My Earliest Memory Is an Absence

My dad disappeared to another continent before I could speak to ask him to stay. I was two and a half. All I could touch was the receiver of a cold rotary telephone, his voice thin and crackling through static.

I couldn't stop crying. I couldn't comprehend how someone I loved could exist only as a sound.

What I learned in that moment, before I had language for it: people leave. It's your fault.

Don't be a burden.

Be useful.

Be needed.

Be indispensable.

That program ran my life for 30 years. Through communist Poland. Through climbing careers I built for other people. Through a 15-year relationship where I lived someone else's dream because being needed felt safer than being seen.

I thought I was my unique kind of screwed up.

Until I watched the same pattern show up in every founder and executive I work with.

It goes like this: If I build enough. If I scale fast enough. If I become indispensable. Then I will not feel helpless.

The world feels unstable these days. True. The ground shifts weekly. Institutional distrust. Geopolitical tension. Rapid technological displacement.

This undercurrent rarely gets named: helplessness.

The nervous system does not only respond to personal stress. It responds to collective instability. When the world feels unsafe, two survival strategies emerge.

Control everything. Or withdraw entirely. Most high performers choose the first.

"I just need to do more," this is acceleration as a trauma response.

It looks like ambition, performs like drive.

Underneath it is a nervous system that cannot tolerate stillness because stillness means feeling what is actually there.

#### [DIRECTIONS]
1. Answer these questions about the essay on the writer's earliest memory:
(a) How old was the writer when the father went to another continent?
(b) How many years did the writer's relationship last?
(c) Which two survival strategies does the essay say emerge when the world feels unsafe?
2. Pick up the essay on the writer's earliest memory after its final sentence and keep writing it.

Collected data:
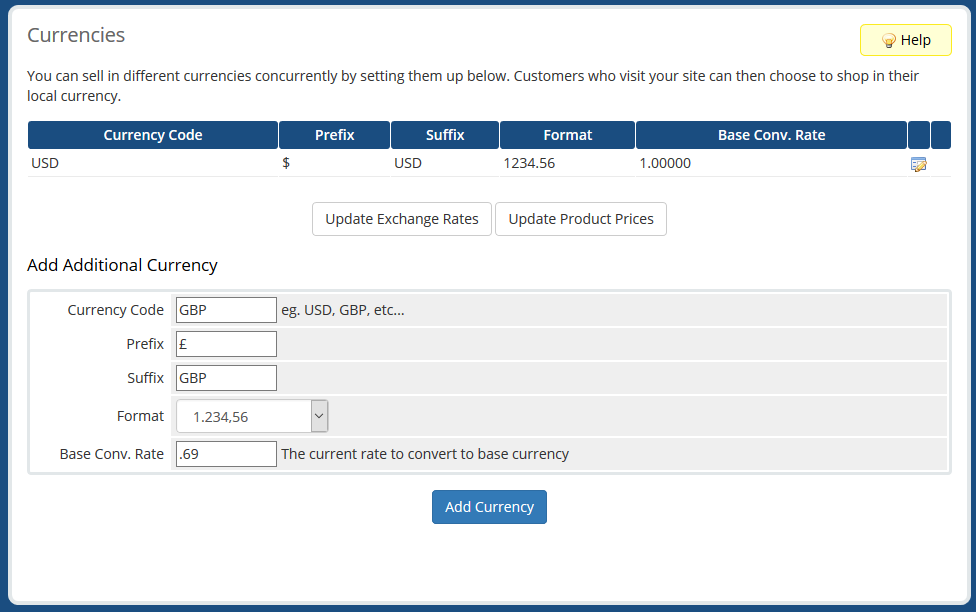The width and height of the screenshot is (976, 612).
Task: Expand the Format dropdown showing 1.234,56
Action: pyautogui.click(x=252, y=416)
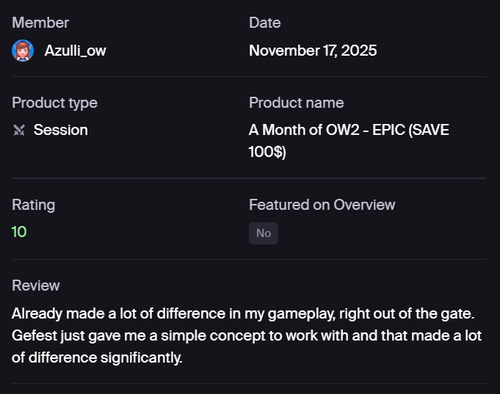Click the review text paragraph
Viewport: 500px width, 394px height.
[247, 336]
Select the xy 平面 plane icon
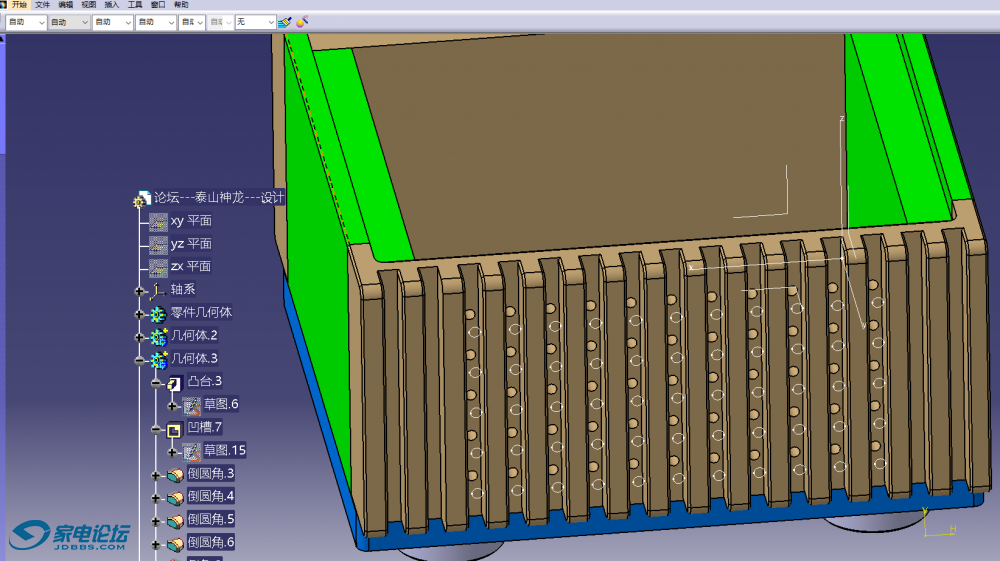Screen dimensions: 1000x561 point(158,221)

#### [ANSWERS]
1.
(a) Two and a half.
(b) 15 years.
(c) Controlling everything, or withdrawing entirely.

2.
AI amplifies this. It allows you to move faster than your biology can stabilize. It rewards the compulsion to produce and expand. And it never asks you to stop and feel what is driving the urgency.

Helplessness does not resolve through output. No amount of building will outrun it.

It resolves through the ability to sit inside uncertainty without fragmenting.

When the system is dysregulated, ambition becomes urgency. Urgency becomes compulsion. Compulsion inevitably becomes burnout. I have lived this in every cell of my body.

When the system is regulated, ambition becomes contribution. Power becomes stewardship. Influence becomes grounded. Let's go there.

There is nothing wrong with wanting power. But if power is pursued to outrun helplessness, it will never feel like enough.

You will hit every target and still feel hunted.

The work is not to control the future. It is to feel the collective instability and not let it hijack your strategy. To notice when your drive shifts from intentional to desperate. To build from conviction rather than from fear of what happens if you stop.

You do not need to move faster. You need to be able to stop.